_WORK REQUEST:_ The records follow. Copy each one exactly.

Collected data entries
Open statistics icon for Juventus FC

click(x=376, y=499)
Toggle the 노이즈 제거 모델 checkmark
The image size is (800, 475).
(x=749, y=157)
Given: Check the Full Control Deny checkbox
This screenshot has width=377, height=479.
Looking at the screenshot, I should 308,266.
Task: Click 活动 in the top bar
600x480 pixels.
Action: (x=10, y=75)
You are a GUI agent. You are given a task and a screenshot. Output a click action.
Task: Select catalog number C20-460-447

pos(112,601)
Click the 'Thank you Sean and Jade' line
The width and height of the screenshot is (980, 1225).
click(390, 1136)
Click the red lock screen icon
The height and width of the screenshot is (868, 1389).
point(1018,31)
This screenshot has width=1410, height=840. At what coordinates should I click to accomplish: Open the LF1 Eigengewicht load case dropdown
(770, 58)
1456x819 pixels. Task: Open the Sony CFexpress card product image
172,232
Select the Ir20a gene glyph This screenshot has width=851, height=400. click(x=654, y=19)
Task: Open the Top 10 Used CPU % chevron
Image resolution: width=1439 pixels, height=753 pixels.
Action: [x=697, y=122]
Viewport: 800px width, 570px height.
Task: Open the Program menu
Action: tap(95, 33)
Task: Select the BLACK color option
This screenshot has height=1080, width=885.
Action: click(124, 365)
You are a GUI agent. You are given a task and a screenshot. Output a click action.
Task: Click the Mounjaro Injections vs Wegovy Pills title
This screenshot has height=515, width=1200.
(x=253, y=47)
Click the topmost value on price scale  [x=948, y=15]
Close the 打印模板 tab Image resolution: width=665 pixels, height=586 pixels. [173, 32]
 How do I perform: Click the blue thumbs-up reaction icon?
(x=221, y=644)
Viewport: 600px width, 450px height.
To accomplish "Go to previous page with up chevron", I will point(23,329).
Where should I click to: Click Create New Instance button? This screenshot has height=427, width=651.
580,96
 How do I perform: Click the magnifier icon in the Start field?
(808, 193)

_ANSWER SECTION:_
Open statistics icon for Juventus FC

click(x=376, y=499)
Toggle the 노이즈 제거 모델 checkmark
The image size is (800, 475).
(x=749, y=157)
Given: Check the Full Control Deny checkbox
This screenshot has width=377, height=479.
Looking at the screenshot, I should 308,266.
Task: Click 活动 in the top bar
600x480 pixels.
Action: (x=10, y=75)
You are a GUI agent. You are given a task and a screenshot. Output a click action.
Task: Select catalog number C20-460-447

pos(112,601)
Click the 'Thank you Sean and Jade' line
The width and height of the screenshot is (980, 1225).
click(390, 1136)
Click the red lock screen icon
The height and width of the screenshot is (868, 1389).
point(1018,31)
This screenshot has width=1410, height=840. At what coordinates should I click to accomplish: Open the LF1 Eigengewicht load case dropdown
(770, 58)
1456x819 pixels. Task: Open the Sony CFexpress card product image
172,232
Select the Ir20a gene glyph This screenshot has width=851, height=400. click(x=654, y=19)
Task: Open the Top 10 Used CPU % chevron
Image resolution: width=1439 pixels, height=753 pixels.
Action: [x=697, y=122]
Viewport: 800px width, 570px height.
Task: Open the Program menu
Action: tap(95, 33)
Task: Select the BLACK color option
This screenshot has height=1080, width=885.
Action: click(124, 365)
You are a GUI agent. You are given a task and a screenshot. Output a click action.
Task: Click the Mounjaro Injections vs Wegovy Pills title
This screenshot has height=515, width=1200.
(x=253, y=47)
Click the topmost value on price scale  [x=948, y=15]
Close the 打印模板 tab Image resolution: width=665 pixels, height=586 pixels. [173, 32]
 How do I perform: Click the blue thumbs-up reaction icon?
(x=221, y=644)
Viewport: 600px width, 450px height.
To accomplish "Go to previous page with up chevron", I will point(23,329).
Where should I click to: Click Create New Instance button? This screenshot has height=427, width=651.
580,96
 How do I perform: Click the magnifier icon in the Start field?
(808, 193)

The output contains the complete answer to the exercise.